An electrifying battle between Connecticut Light and Power, customers and lawmakers over potential rate hikes continues to wage.
Lawmakers said CL&P needed to cut its own costs, not look to the customer for money to fix its grid. More than 70 of them signed a letter asking regulators to reject the proposed increase. They said people just can't afford it.
"I think it's crazy!" one customer told Eyewitness News. "How can people afford to live in the state of Connecticut? I'm retired! I'm on a fixed income. Who can afford to do that? Even people with families."
Many customers said they were fired up.
"It seems like maybe they should give us a little better service before they try to hike the rates," said Loretta Frost of Bristol.
After many customers were without power for days, some even weeks, following storms Irene, Alfred and Sandy, CL&P said it needs money to make sure those kinds of outages don't happen again.
Customers pay a $16 fixed rate each month before they even turn on the lights. CL&P wants to increase that by 60 percent to $25.50. That means the average family will pay about $114 more per year for just the service fee.
CL&P is also proposing a usage rate increase of 5.9 percent. When that's factored in, a spokesperson said the average customer would be a total of about $150 more per year.
"Expenses are going through the roof and this rate hike is just unacceptable in my opinion," said Sen. Dante Bartolomeo, 13th District.
Bartolomeo said she wrote her own letter blasting the proposal and signed on with the latest one as well.
"They need to look inward, I think, for ways to fix what's going on in their company, and not put all of that on the consumer," she said.

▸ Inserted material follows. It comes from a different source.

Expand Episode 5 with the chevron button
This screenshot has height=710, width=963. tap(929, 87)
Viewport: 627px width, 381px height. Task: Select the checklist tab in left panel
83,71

Consumer advocates said the fixed fees in surrounding states are much less, from $6 in western Massachusetts to $12-$39 in New Hampshire.
CL&P officials said the money from the higher rates will go toward improvements like larger, stronger poles, wires and transformers. It will also help with tree-trimming.
"Running a large complex electric system like ours that covers a large portion of the state is costly," said Tricia Taskey Modifica, a CL&P spokesperson. "And over time, you do have to make these investments into the system, and unfortunately that comes at a cost."
PURA, the state board that regulates utilities, has been holding public meetings with consumers on the proposed increase. Its decision is expected sometime in December.